His actions should really show you- he will be a great talker- I am assuming. All sorts of nonsense on how he feels, etc. I think that if he sucks you back in- he may change back to his old ways.


So I hate to say it but extremely dark, IMO and wait a long time. If he is committed to you- he will be several months later. I am concerned that a few days after the OW dumps him he suddenly has a renewed interest in you....

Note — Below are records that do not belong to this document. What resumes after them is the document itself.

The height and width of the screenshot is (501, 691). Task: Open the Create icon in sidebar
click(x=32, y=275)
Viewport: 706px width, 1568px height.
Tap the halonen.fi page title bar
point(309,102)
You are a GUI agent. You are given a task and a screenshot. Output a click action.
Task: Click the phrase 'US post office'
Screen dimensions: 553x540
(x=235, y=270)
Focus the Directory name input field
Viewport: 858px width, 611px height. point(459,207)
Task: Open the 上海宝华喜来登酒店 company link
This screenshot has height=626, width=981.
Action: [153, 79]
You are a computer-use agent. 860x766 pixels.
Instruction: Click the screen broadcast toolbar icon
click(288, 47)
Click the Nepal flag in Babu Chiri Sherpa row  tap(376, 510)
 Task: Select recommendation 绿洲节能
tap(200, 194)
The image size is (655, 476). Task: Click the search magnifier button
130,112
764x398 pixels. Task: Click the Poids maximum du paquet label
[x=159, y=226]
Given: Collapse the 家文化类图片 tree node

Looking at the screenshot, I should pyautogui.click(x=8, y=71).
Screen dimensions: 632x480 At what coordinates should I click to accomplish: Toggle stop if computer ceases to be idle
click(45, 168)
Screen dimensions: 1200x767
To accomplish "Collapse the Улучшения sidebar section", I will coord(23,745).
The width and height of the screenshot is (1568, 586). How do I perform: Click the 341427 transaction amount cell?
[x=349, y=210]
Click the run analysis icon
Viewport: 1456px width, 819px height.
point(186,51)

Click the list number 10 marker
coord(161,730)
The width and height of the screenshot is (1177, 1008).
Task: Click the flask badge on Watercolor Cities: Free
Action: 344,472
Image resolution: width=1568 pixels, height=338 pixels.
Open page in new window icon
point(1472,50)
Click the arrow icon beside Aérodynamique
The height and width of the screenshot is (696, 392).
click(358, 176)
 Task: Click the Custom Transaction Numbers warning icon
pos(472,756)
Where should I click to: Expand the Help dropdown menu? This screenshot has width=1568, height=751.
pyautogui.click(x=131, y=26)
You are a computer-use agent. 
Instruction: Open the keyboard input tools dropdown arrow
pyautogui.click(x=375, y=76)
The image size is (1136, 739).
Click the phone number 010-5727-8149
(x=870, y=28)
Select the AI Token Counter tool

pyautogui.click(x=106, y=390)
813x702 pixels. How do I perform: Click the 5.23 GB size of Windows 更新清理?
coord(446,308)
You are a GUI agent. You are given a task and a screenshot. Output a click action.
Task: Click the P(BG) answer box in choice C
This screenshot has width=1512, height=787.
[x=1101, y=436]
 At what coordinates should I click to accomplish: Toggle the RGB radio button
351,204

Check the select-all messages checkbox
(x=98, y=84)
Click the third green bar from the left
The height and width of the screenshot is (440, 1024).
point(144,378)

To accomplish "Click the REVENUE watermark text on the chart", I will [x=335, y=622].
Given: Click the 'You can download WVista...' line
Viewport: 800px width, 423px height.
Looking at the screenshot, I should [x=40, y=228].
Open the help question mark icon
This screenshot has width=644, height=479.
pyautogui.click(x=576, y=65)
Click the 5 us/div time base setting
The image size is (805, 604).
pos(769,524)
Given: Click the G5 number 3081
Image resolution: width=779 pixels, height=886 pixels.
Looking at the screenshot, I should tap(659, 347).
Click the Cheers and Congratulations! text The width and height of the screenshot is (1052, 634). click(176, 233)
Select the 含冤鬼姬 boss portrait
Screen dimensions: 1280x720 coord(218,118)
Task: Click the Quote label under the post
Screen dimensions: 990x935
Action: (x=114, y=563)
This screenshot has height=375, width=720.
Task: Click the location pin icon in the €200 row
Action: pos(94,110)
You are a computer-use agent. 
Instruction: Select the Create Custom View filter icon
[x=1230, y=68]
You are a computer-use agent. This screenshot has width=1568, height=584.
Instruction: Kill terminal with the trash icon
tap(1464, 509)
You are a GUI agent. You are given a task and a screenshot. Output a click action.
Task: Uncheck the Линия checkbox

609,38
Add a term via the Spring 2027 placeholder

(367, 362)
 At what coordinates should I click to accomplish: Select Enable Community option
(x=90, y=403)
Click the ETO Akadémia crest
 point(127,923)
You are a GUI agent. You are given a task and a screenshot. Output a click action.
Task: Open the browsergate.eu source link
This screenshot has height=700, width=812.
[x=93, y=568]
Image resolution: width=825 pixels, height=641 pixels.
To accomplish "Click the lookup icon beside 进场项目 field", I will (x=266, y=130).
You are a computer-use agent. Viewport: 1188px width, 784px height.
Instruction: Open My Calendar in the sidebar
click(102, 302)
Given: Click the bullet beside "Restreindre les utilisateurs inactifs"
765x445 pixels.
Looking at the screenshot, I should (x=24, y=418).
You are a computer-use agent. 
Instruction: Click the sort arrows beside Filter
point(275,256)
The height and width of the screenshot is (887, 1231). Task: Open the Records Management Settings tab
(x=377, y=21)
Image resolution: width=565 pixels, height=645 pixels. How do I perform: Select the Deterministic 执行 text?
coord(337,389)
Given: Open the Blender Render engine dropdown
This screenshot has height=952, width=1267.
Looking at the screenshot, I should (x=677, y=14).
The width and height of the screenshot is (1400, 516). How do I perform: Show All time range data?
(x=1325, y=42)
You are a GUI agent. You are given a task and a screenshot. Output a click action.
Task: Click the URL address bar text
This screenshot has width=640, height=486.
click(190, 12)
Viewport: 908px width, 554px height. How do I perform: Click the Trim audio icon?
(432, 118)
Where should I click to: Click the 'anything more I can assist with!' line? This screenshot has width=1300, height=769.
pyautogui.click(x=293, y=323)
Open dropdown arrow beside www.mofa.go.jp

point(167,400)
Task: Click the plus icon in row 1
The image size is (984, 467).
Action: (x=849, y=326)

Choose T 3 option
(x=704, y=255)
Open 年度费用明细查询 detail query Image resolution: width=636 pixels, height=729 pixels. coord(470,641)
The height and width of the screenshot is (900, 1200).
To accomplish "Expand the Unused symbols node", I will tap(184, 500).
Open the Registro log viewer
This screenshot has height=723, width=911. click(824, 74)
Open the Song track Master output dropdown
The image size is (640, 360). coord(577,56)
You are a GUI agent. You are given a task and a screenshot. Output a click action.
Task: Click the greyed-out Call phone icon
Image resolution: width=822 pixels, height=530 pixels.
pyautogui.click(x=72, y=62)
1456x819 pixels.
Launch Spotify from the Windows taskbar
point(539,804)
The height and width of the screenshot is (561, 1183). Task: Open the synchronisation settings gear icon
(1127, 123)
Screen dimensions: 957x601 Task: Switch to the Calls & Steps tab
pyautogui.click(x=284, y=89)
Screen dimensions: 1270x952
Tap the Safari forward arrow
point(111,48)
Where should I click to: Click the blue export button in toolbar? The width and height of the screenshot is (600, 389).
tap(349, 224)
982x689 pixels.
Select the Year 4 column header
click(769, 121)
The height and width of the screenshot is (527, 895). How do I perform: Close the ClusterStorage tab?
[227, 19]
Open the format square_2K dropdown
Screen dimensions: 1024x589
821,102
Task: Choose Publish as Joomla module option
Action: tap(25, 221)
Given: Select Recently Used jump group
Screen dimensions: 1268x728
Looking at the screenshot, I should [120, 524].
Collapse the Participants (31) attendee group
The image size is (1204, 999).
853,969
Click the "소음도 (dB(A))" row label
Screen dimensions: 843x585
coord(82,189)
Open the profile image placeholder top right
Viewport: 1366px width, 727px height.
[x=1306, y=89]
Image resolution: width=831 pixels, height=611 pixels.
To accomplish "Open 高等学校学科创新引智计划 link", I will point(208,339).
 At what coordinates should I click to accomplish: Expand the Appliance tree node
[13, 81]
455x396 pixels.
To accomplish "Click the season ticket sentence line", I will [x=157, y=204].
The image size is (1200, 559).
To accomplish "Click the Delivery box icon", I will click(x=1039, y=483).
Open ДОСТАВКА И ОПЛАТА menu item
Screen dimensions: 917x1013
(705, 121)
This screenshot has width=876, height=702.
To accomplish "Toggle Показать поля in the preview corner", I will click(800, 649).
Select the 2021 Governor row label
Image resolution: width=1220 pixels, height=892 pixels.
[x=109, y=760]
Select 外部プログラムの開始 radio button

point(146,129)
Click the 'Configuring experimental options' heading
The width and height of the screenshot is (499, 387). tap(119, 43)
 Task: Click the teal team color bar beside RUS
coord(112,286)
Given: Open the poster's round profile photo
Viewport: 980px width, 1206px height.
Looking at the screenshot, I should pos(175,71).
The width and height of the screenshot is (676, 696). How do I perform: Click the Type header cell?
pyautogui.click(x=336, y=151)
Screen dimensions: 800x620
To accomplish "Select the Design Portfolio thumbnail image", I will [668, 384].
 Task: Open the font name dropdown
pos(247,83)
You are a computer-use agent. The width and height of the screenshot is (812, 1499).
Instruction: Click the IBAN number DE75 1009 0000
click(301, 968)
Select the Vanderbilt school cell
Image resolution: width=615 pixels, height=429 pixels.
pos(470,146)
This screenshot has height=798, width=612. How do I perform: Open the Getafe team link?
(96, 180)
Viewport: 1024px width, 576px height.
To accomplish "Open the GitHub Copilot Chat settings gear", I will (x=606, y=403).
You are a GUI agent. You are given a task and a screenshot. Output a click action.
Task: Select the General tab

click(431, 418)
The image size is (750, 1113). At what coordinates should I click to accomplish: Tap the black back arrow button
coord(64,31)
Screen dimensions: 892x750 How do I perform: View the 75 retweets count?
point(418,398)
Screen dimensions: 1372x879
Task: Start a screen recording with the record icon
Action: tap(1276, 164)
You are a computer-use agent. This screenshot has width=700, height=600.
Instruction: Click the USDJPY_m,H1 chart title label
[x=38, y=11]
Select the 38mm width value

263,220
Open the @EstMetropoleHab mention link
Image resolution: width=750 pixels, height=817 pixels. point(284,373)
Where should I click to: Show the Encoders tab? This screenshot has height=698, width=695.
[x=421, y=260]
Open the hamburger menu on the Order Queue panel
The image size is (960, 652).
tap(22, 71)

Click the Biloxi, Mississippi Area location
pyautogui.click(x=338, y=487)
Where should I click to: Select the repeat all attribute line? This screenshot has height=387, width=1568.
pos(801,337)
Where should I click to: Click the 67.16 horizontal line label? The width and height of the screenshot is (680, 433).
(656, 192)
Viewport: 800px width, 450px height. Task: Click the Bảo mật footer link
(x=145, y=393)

Oh, and if he asks what he can do to go back with you. I would say something like seek serious counseling and write me a letter on how you are going to make amends. I think if you tell him what to do. He will do it and then not be genuine and later may turn it on you. "Well-you told me I had to do this but I didn't want to" If he goes to counseling I am sure an good counselor would tell him how to make amends... it's his job to figure out. You can point him in the right direction but he has to lead with this not you, IMO....


M38, H37
S3, S7
Together 15 yrs
Married 8 yrs
Bomb July 2008
Inhouse separation
"I hate you" "We are over" (too many times to count)
Reconciled Sept 2009 (still worth it)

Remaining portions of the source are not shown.